Of course this blog will evolve. But this first new post is a sort of mission statement for what you can expect:
My own perspective, not using AI.
Academic grounding, contemporary relevance, and hopefully a new perspective you’ve not considered before.
Posts that I don’t obsess over for days on end.
Today’s idea: Insults create groups (the case of the Ranters)
There’s a comparison to 1640s England, where technology had changed printmaking, press censorship had broken down, and as a result far more people could say far more of what they wanted to say, to a comparatively wide audience. This led to a distressingly familiar print culture, though that’s a post for another time.

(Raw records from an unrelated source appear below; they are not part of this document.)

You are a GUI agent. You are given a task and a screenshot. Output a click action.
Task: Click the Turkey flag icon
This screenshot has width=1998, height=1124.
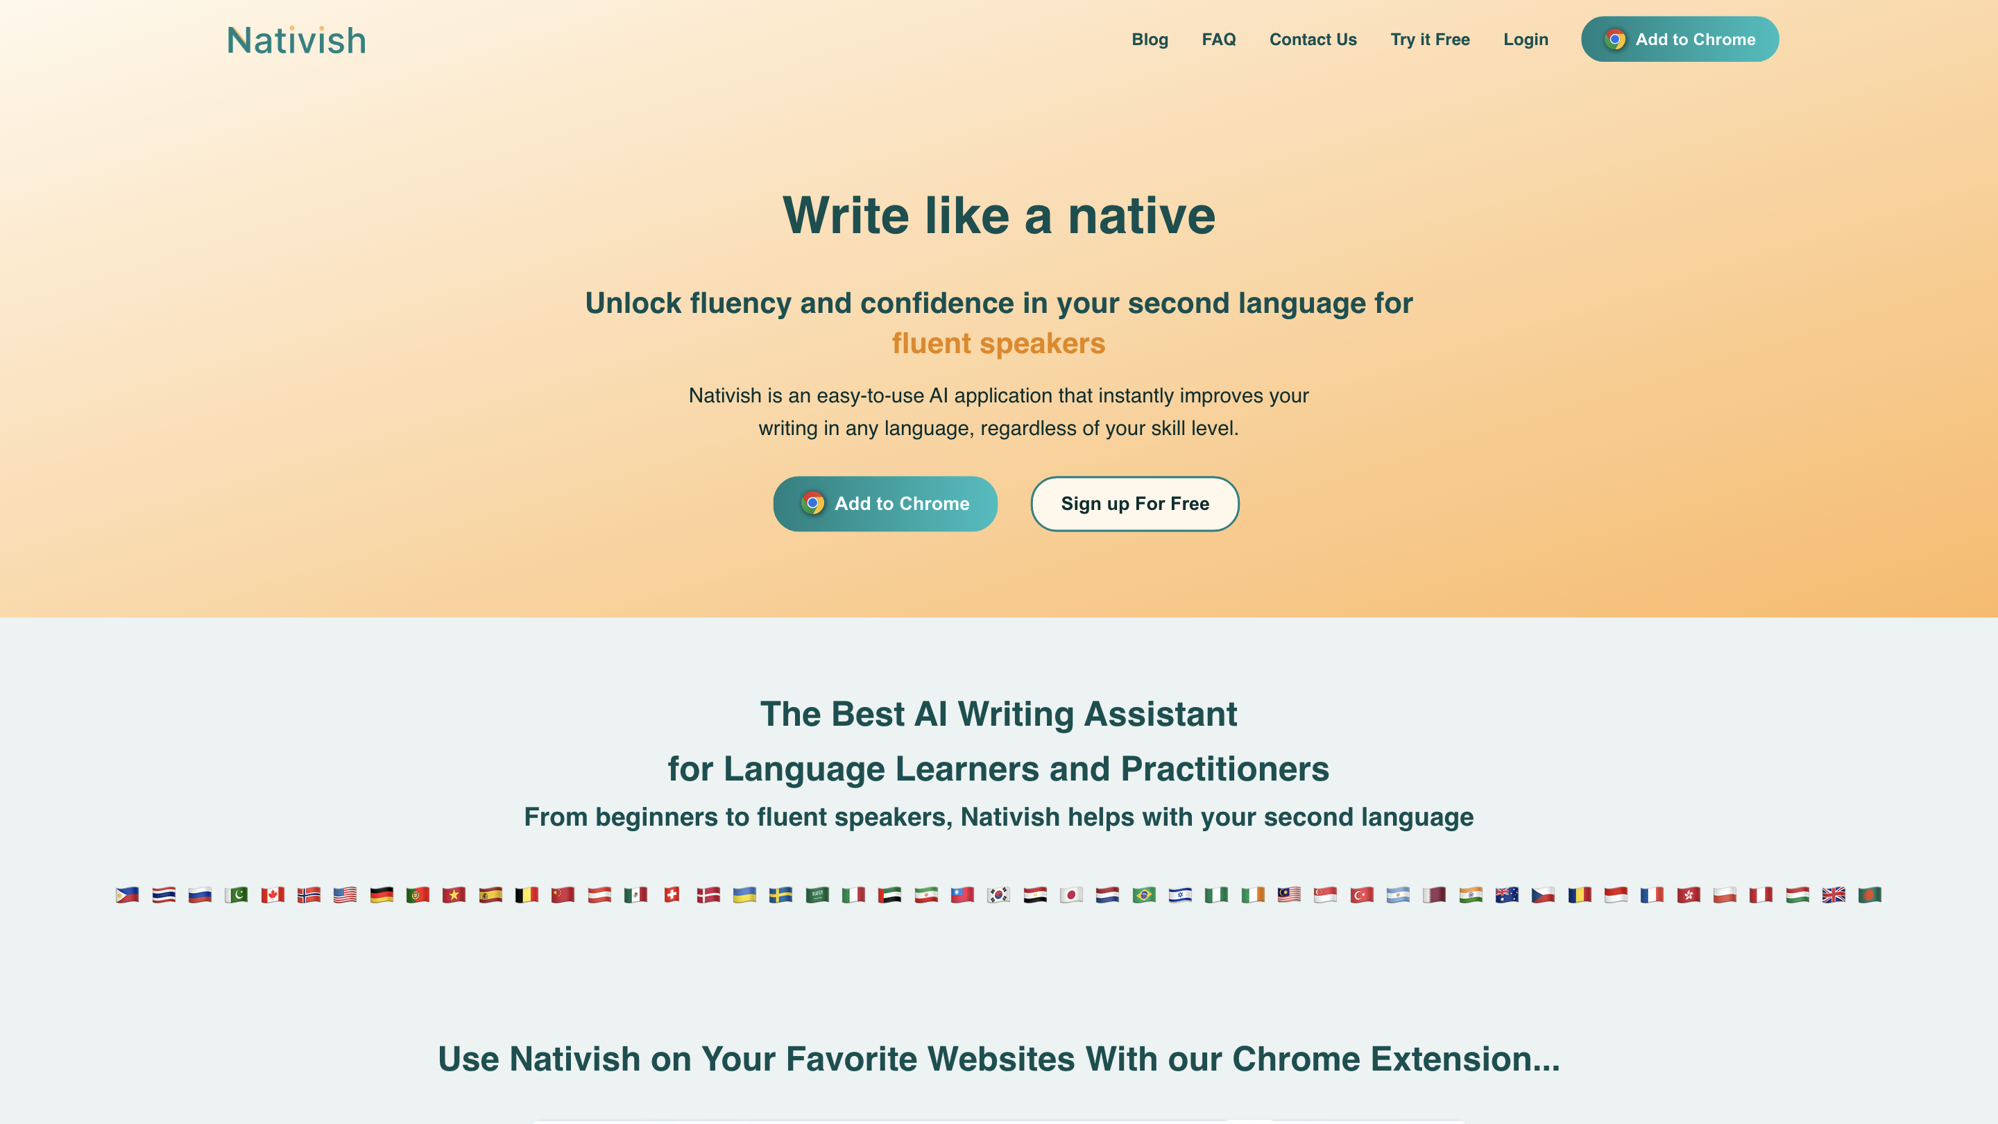click(x=1361, y=894)
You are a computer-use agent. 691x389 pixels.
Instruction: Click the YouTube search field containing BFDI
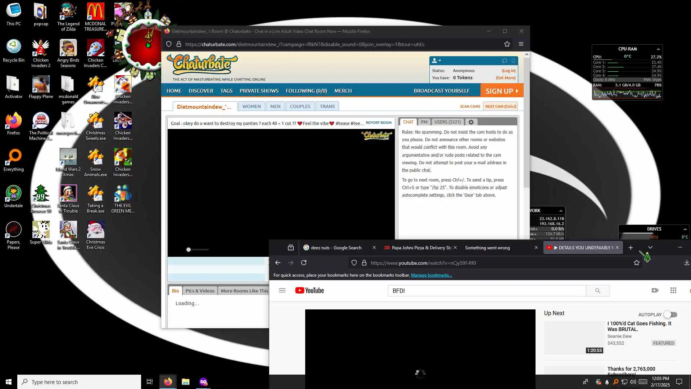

Other important things were going on, but this was also the setting for series of moral panics about different religious groups: Arminians, Anabaptists, Diggers, Familists, Levelers, Muggletonians, Socinians and many (many) more. Lines between doctrines were blurry and much ink was spilled trying to establish the contours and exclusions, but the general implication was something like “filthy crypto-papist scumbag.”
So in this tumultuous climate, some possibly insane and certainly antisocial writers published inflammatory tracts arguing that the “elect” of God could do whatever they wanted, leaning heavily on Titus 1:15 (“to the pure all things are pure.”) Abiezer Coppe’s “A Fiery Flying Roll” is the most famous of these tracts, and they kicked off a roughly 9-month public freakout about the scourge of Ranters in London.
Anti-Ranter tracts proliferated—each one claiming to identify Ranter beliefs and behaviors, but each muddying the waters further. But here’s the thing. In another phase of my life, I wrote a prizewinning essay about the Ranter panic, and I don’t think there were any Ranters. No one self-identified as one. Individuals accused of being “Ranter” leaders had quite varied ideas and priorities, and didn’t see themselves as part of a group. “Ranter” was an insult hurled at someone you didn’t like (or someone you imagined to be doing bad things) and used to sell pamphlets that would help readers identify and avoid that opponent.
This had real consequences: anti-sectarian fervor roiled the Commonwealth under Oliver Cromwell, and backlash to the backlash was certainly a factor in the destabilization of that Commonwealth and restoration of the monarchy in 1660. Then, as now, persecuting religious dissent is hugely popular with some and enormously tiresome for everyone else.
375 years later
Does this sound familiar? I think “Ranter” was the “antifa” of its day - a term that might have some connection to a type of belief, but which implied an organization that never existed, and got thrown around so much against so many different people that it lost any specific meaning beyond “I think it’s bad”.
These insults tell you about the user, not the target. And they actually impair understanding: the term comes to mean whatever bunch of negative things I believe it means and the underlying reality—whether there actually are many (or any) people who believe or do those things—is lost. This isn’t a new problem, but it’s a problem that’s particularly keenly felt right now, as many terms are used almost as their own opposites. How else could you get to a point where “traitor” means “reminded soldiers to follow the law”?
Note: this phenomenon of using insults to create an enemy group doesn’t always work the same way: “Quaker” started out as a very similar insult leveled against devout Protestants in about this same period—they would meet in silence and, supposedly, tremble or “quake” when moved by the spirit of God—but over time it came to mean a specific set of beliefs and behaviors that adherents claimed, advocated for and passed on.